Share

Jesse Morton: George Washington University Hires ‘Ex’-Jihadist

Jesse Morton, whose former name was Younus Abdullah Muhammad, spent almost three years in prison after being convicted of supporting al Qaeda, denouncing the United States and threatening people who spoke negatively of Islam, WTTG-TV reported.

Advertisement

During his days as an extremist, Morton earned a master’s degree in global affairs from Columbia University.

Now he has been hired as a researcher by George Washington University’s Center for Cyber and Homeland Security, reports the New York Times.

Morton’s life shows the power of radicalization.

Morton, 37, was born in Pennsylvania and became a choir boy in his grandmother’s Baptist church.

“It gave me an outlet to have meaning, to have objective, but it also gave me an outlet to express my rage and my frustration”, he told CNN.

Two years ago, shortly after Islamic State (IS, formerly ISIS/ISIL) was created, Morton received a letter from one of his former followers, who enthusiastically described his time in Syria, particularly swimming in the Tigris and hanging decapitated heads of ‘infidels’ from a fence.

Morton and another extremist founded “Revolution Muslim” in 2008.

“Revolution Muslim was a bug light, which attracted aspiring jihadists with their message”, Mitch Silber, the former director of intelligence analysis for the New York Police Department, told the New York Times. “Also, it helps us give a window in how to prevent other people from joining these groups”.

Recommended: How well do you know American extremism?

“I suffer from a tremendous amount of guilt”, he added.

“I have seen things that people have done and to know that I once sympathised and supported that view – it sickens me”.

In 2011, Morton was jailed in connection with threats against the creators of “South Park”, after the cartoon depicted the prophet Muhammad in a bear costume.

According to him, he abandoned his extremist ideologies while in prison, a change that came in large part through reading works by philosophers of the Enlightenment.
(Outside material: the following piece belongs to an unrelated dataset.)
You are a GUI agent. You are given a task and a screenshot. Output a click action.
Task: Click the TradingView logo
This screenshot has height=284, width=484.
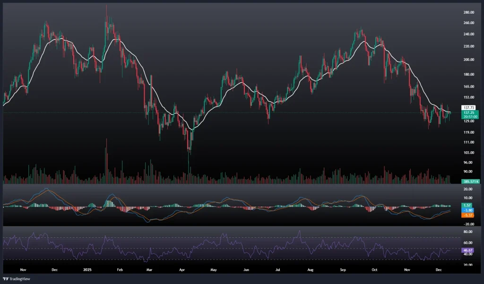pyautogui.click(x=17, y=279)
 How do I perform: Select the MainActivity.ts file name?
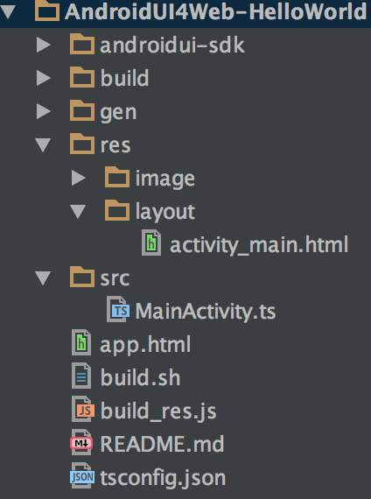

“In Locke, I found tolerance and secularism”, he said. “She really was a good family person, she loved her country, and it wasn’t a manipulation, as far as I saw it, and so I opened up”, he said. He deradicalized and became an informant for the Federal Bureau of Investigation, which helped reduce his time in prison.

George Washington University (GW) has hired a former al-Qaeda recruiter who has been convicted of soliciting the jihad murder of “blasphemers”, marking what is believed to be the first time that an allegedly reformed Islamic extremist has been employed by a university in the United States..

Advertisement

After serving less than four years of an 11 1/2-year sentence for his death threats, Morton joined the Washington, D.C., school’s new Program on Extremism, which researches terrorist groups like ISIS. “He considers this work an opportunity to fix some of the damage caused by his radicalization”.